A faithful copy of all the data is the goal; omit the pictures.
========================================
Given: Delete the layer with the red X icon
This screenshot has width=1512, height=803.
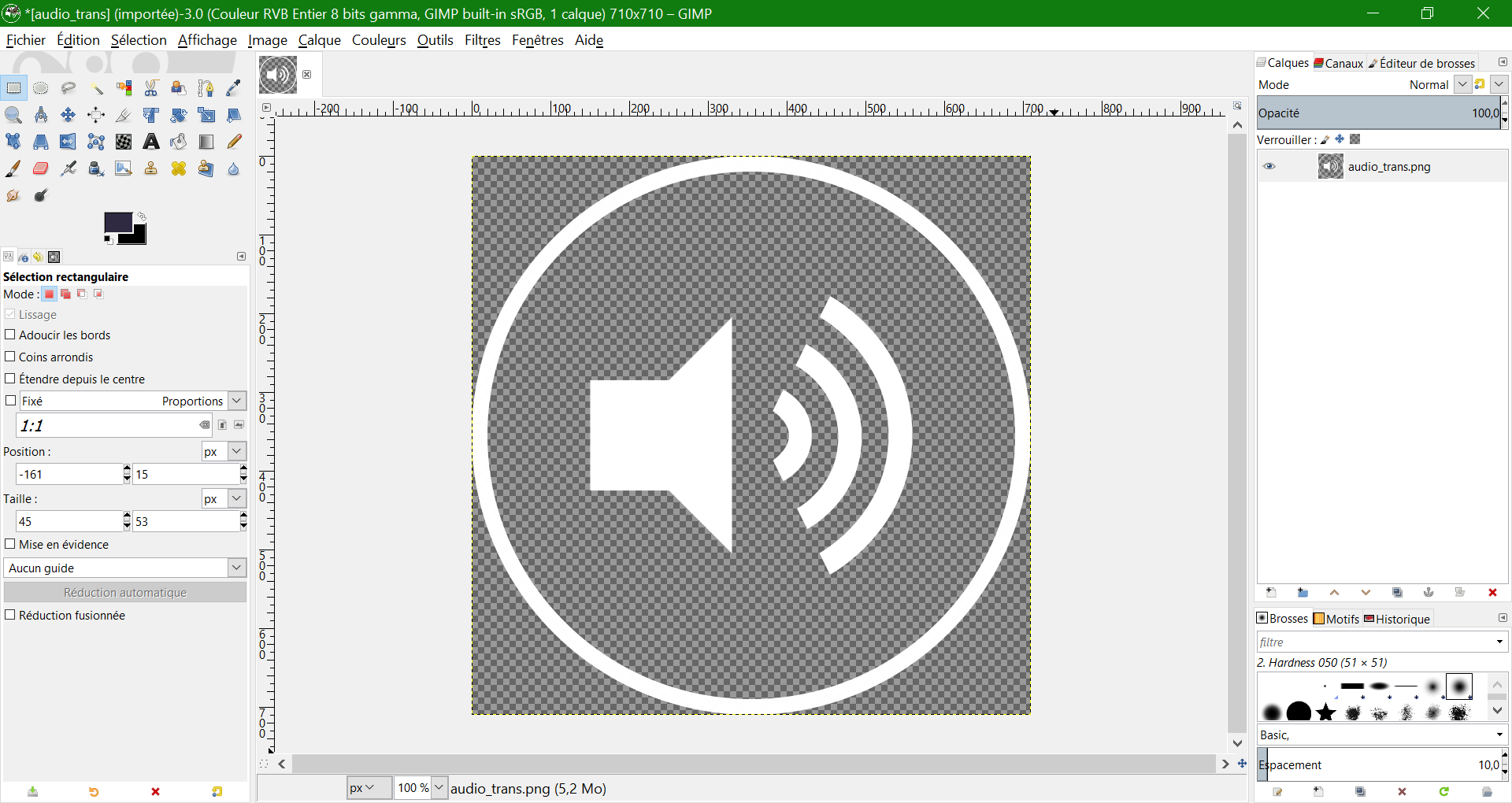Looking at the screenshot, I should click(1492, 593).
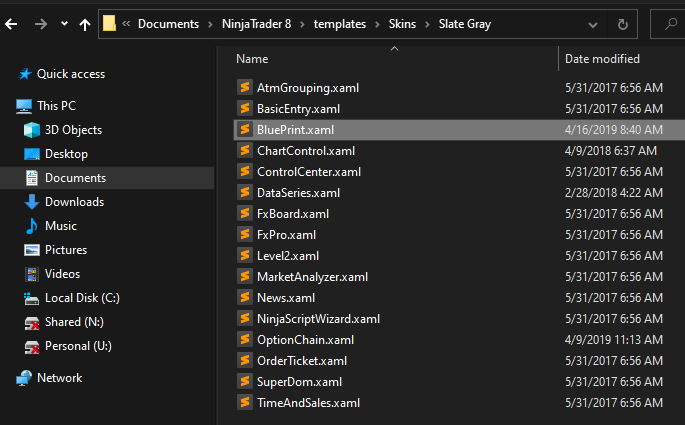The height and width of the screenshot is (425, 685).
Task: Sort files by Date modified column
Action: point(602,59)
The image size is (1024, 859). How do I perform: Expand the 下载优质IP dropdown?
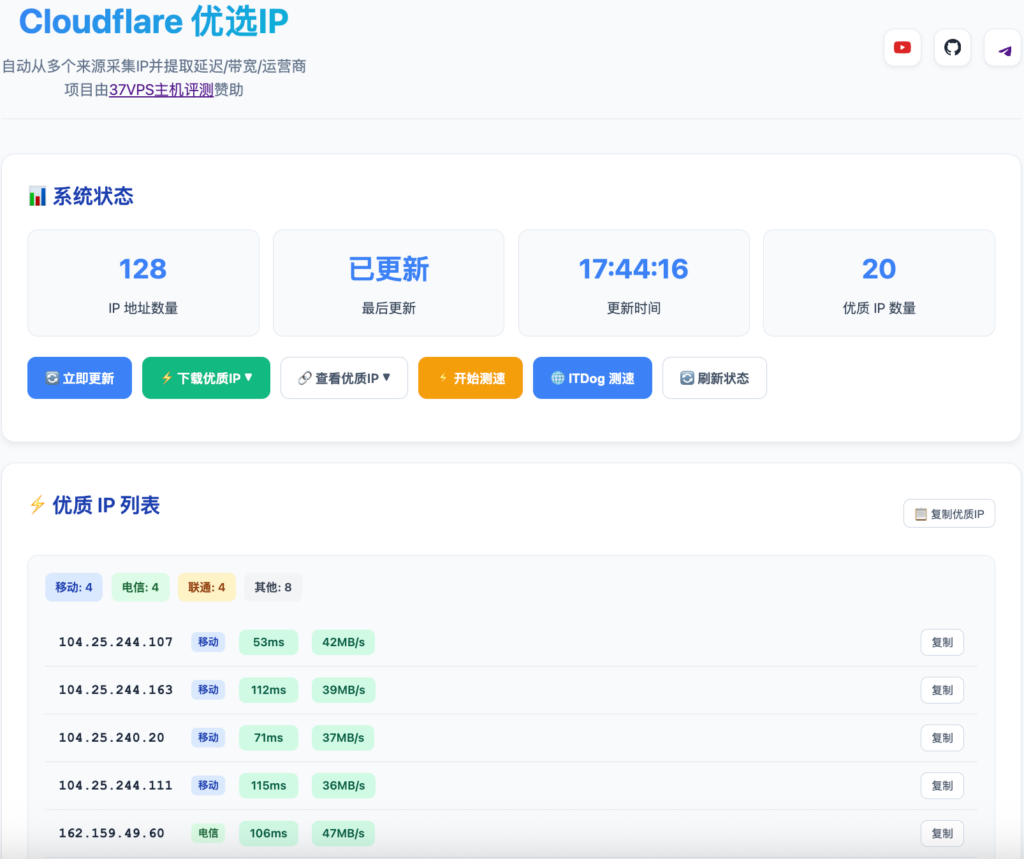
========================================
→ **TASK SOLUTION**
Given: Delete the layer with the red X icon
This screenshot has width=1512, height=803.
Looking at the screenshot, I should click(1492, 593).
The height and width of the screenshot is (425, 685).
Task: Sort files by Date modified column
Action: point(602,59)
The image size is (1024, 859). How do I perform: Expand the 下载优质IP dropdown?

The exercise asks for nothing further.